PROBLEM STATEMENT: For the listing below, print exactly the lines from the line with "The image size is (1913, 956)." to the line with "the Facebook button", both included, and nothing beyond them.

══ AVAILABLE RECORDS ══

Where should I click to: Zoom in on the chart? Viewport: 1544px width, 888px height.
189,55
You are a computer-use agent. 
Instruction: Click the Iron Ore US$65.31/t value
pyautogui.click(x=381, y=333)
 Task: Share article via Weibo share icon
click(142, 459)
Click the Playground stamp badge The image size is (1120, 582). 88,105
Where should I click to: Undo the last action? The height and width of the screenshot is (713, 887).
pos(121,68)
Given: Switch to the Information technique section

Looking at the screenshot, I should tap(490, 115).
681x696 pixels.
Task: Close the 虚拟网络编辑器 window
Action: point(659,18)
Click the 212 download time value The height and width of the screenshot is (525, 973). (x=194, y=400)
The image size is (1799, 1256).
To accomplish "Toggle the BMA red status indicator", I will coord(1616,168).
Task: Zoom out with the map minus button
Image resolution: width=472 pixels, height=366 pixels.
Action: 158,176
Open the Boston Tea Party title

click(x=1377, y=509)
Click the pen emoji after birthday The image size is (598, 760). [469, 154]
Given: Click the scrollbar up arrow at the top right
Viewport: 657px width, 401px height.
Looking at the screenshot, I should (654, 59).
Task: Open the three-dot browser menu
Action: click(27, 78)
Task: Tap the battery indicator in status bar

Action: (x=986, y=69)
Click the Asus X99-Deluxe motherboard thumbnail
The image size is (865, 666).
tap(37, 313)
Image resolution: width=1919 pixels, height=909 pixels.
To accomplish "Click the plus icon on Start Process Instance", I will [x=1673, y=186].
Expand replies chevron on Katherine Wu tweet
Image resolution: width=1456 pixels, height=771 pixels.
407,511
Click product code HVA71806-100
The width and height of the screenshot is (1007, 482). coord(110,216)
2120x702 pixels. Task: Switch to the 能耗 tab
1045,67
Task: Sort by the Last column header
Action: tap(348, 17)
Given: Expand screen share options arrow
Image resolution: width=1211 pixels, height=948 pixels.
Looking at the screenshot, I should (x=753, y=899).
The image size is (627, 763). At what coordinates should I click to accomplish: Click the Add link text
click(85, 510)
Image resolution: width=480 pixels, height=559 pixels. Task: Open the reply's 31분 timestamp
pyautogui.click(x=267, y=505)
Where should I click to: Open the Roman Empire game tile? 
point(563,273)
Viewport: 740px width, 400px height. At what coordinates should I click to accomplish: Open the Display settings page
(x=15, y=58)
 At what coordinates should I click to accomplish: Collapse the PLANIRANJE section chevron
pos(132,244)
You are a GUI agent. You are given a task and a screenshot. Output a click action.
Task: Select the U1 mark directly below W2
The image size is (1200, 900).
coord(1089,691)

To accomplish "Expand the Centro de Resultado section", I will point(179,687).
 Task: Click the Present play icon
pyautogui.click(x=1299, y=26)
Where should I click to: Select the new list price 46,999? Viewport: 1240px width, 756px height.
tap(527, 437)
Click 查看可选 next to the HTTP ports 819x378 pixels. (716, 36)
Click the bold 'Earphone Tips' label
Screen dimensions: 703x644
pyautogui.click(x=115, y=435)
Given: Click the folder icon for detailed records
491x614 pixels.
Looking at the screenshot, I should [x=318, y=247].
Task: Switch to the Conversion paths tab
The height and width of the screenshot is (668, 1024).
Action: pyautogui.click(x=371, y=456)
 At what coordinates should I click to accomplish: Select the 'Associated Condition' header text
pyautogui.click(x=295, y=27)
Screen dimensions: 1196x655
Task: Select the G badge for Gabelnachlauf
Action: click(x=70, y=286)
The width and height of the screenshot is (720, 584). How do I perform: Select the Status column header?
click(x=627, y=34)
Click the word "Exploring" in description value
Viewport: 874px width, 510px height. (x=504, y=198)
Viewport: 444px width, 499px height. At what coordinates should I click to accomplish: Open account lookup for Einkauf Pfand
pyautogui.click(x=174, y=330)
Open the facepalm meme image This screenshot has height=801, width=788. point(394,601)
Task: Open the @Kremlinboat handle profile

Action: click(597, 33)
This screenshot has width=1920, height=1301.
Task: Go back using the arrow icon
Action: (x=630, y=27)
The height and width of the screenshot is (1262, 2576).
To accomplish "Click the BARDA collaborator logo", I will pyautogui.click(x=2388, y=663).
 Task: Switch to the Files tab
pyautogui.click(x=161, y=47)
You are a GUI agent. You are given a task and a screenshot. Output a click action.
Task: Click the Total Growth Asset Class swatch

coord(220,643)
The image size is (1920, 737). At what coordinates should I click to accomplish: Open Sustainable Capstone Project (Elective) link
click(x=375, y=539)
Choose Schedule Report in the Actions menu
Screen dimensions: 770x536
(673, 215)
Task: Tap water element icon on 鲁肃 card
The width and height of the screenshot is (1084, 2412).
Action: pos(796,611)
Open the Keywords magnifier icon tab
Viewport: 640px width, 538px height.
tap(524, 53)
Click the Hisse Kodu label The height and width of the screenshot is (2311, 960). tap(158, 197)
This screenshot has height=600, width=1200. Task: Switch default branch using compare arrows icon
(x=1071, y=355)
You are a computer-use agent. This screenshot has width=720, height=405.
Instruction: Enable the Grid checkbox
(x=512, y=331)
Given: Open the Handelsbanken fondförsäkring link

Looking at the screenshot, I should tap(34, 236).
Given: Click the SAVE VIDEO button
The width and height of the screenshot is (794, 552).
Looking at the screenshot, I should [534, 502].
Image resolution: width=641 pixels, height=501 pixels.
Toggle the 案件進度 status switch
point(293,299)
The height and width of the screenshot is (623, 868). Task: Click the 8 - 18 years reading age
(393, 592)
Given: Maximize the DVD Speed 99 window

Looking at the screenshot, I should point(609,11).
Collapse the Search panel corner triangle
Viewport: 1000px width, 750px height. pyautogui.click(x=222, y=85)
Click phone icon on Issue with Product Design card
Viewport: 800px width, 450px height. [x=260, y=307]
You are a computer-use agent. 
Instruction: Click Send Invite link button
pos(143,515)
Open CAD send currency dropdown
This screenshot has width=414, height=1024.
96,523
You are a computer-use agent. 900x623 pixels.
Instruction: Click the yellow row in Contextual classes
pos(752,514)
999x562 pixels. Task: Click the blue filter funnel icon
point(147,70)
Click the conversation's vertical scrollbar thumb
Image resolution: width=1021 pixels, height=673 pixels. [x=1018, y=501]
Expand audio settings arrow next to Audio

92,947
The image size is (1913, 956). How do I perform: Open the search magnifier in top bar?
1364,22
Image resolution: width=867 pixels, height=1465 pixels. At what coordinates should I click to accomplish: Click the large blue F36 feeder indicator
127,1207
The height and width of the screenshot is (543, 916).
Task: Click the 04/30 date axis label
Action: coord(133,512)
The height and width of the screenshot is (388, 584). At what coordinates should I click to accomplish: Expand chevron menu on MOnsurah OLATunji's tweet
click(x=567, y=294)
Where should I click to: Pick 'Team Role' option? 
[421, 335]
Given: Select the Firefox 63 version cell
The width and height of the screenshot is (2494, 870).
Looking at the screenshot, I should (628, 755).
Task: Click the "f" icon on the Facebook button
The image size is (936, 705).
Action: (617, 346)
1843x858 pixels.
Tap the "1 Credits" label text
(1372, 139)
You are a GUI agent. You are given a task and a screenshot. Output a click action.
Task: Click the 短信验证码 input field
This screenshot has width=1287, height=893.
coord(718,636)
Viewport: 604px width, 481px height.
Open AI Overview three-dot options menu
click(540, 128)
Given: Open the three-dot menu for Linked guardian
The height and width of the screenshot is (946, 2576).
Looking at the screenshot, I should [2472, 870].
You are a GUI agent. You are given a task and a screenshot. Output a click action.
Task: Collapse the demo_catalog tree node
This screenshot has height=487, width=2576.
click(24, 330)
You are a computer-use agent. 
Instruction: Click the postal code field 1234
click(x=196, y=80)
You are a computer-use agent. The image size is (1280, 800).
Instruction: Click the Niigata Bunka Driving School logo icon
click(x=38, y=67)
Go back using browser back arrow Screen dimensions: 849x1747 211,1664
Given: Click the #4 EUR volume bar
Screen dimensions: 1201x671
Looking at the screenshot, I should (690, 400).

═══

TASK OUTPUT:
The image size is (1913, 956). How do I perform: Open the search magnifier in top bar?
1364,22
Image resolution: width=867 pixels, height=1465 pixels. At what coordinates should I click to accomplish: Click the large blue F36 feeder indicator
127,1207
The height and width of the screenshot is (543, 916).
Task: Click the 04/30 date axis label
Action: coord(133,512)
The height and width of the screenshot is (388, 584). At what coordinates should I click to accomplish: Expand chevron menu on MOnsurah OLATunji's tweet
click(x=567, y=294)
Where should I click to: Pick 'Team Role' option? 
[421, 335]
Given: Select the Firefox 63 version cell
The width and height of the screenshot is (2494, 870).
Looking at the screenshot, I should (628, 755).
Task: Click the "f" icon on the Facebook button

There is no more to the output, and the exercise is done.